Mutations identified
For the NIH-funded study, Goldmuntz and colleagues sequenced exomes from 1,213 children with congenital heart disease not from a clinically recognized genetic syndrome and their parents, who did not have congenital heart disease.
The researchers compared de novo mutations identified in the children with congenital heart disease occurring in isolation or in conjunction with congenital abnormalities, neurodevelopmental disabilities or both with those in a control group of 900 children with autism spectrum disorder and their unaffected parents.
According to the researchers, damaging de novo mutations in 4,420 genes in the top quartile of expression during the development of the heart were elevated in those with congenital heart disease compared with those without it (enrichment = 2.4; P = 5.1 x 10-24).
The mutations occurred in 20% of patients who had congenital heart disease, congenital abnormalities and neurodevelopmental disabilities, but in only 2% of patients with congenital heart disease alone.
The researchers determined that the mutations altered genes implicated in morphogenesis, chromatin modification and transcriptional regulation, and that there were multiple mutations in RBFOX2, a gene that regulates messenger RNA splicing.
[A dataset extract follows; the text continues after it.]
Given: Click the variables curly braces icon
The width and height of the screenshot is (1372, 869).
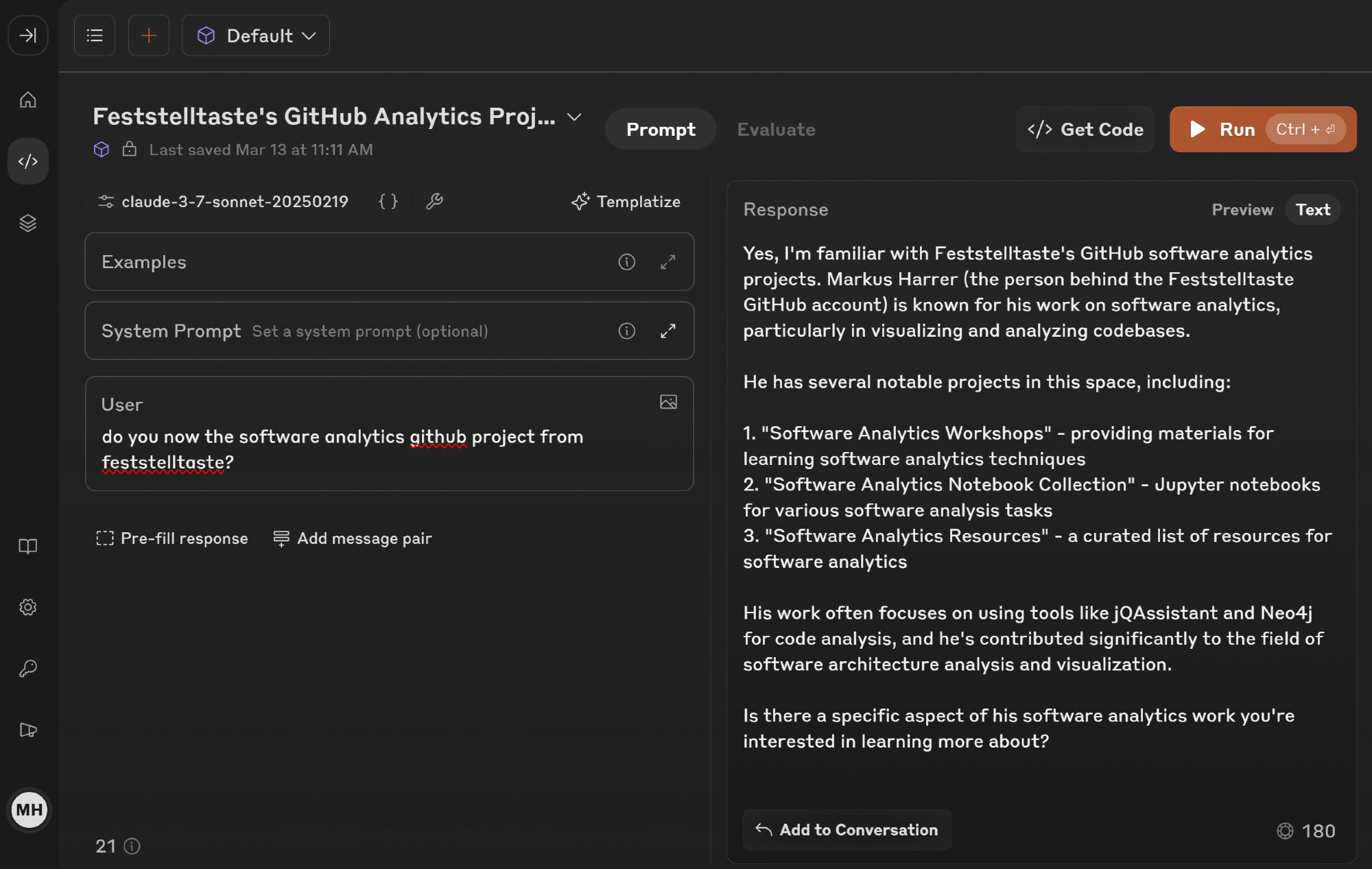Looking at the screenshot, I should [x=388, y=201].
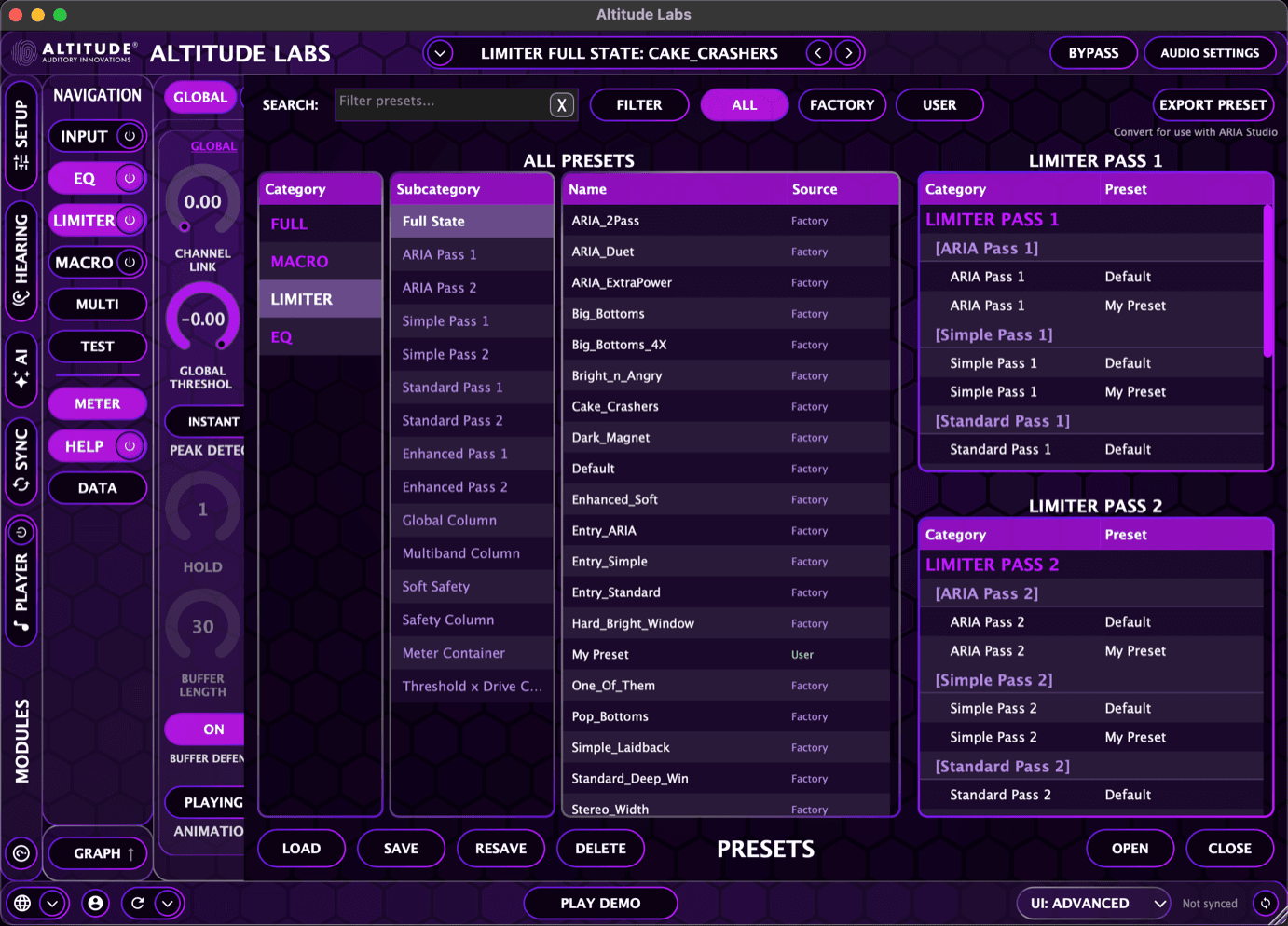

When the researchers examined other cohorts examined for neurodevelopmental disabilities, the genes that mutated in those populations were enriched in those who also had congenital heart disease, especially in those who also had neurodevelopmental disabilities, according to the paper.
In all, the researchers identified 21 genes harboring the damaging mutations in more than one patient.
Genetic factors relevant
“Over the years … non-genetic factors couldn’t fully explain the neurological disabilities in these patients,” Goldmuntz said. “This new study supports what many of us suspected — that some genes control both heart and brain development.”
Although de novo mutations occur in almost everyone, children with congenital heart disease “have bad luck because these new mutations hit genes necessary for heart and brain development,” Christine E. Seidman, MD, from the department of genetics at Harvard Medical School and Howard Hughes Medical Institute at Harvard and Yale universities, said in a press release.
Jonathan R. Kaltman, MD
Jonathan R. Kaltman, MD, from the heart development and structural diseases branch of the NHLBI’s division of cardiovascular sciences and program administrator of the NHLBI’s Bench to Bassinet Program, said in a press release that “the risk of developing neurodevelopmental disabilities is so high when these particular gene mutations are present that we might consider testing them in all patients with congenital heart disease.” – by Erik Swain
Disclosure: The study was funded by the NIH/NHLBI. Goldmuntz reports no relevant financial disclosures. Kaltman is an employee of the NIH/NHLBI. Seidman reports holding equity in Myocardia. See the full study for a list of the other researchers’ relevant financial disclosures.